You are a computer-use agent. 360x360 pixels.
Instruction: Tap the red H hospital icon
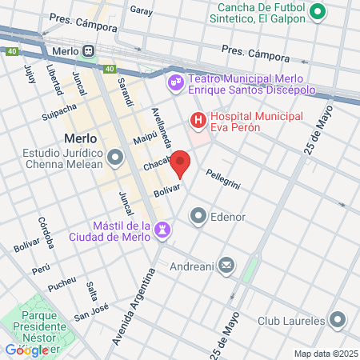pos(197,120)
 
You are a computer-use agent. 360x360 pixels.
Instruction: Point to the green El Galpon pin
pos(318,11)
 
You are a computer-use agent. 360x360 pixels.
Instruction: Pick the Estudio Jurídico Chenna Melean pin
pos(117,157)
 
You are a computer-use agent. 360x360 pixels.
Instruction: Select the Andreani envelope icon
pos(226,265)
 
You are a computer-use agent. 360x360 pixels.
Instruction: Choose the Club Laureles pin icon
pos(338,320)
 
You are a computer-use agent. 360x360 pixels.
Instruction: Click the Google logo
pos(32,350)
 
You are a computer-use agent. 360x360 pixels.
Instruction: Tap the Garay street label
pos(141,11)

□ □ □ □ □

_Required task_: Turn all of the lines above into a numbered list, skipping any blank lines and leaving out the pictures.

_Written solution_:
1. You are a computer-use agent. 360x360 pixels.
2. Instruction: Tap the red H hospital icon
3. pos(197,120)
4. You are a computer-use agent. 360x360 pixels.
5. Instruction: Point to the green El Galpon pin
6. pos(318,11)
7. You are a computer-use agent. 360x360 pixels.
8. Instruction: Pick the Estudio Jurídico Chenna Melean pin
9. pos(117,157)
10. You are a computer-use agent. 360x360 pixels.
11. Instruction: Select the Andreani envelope icon
12. pos(226,265)
13. You are a computer-use agent. 360x360 pixels.
14. Instruction: Choose the Club Laureles pin icon
15. pos(338,320)
16. You are a computer-use agent. 360x360 pixels.
17. Instruction: Click the Google logo
18. pos(32,350)
19. You are a computer-use agent. 360x360 pixels.
20. Instruction: Tap the Garay street label
21. pos(141,11)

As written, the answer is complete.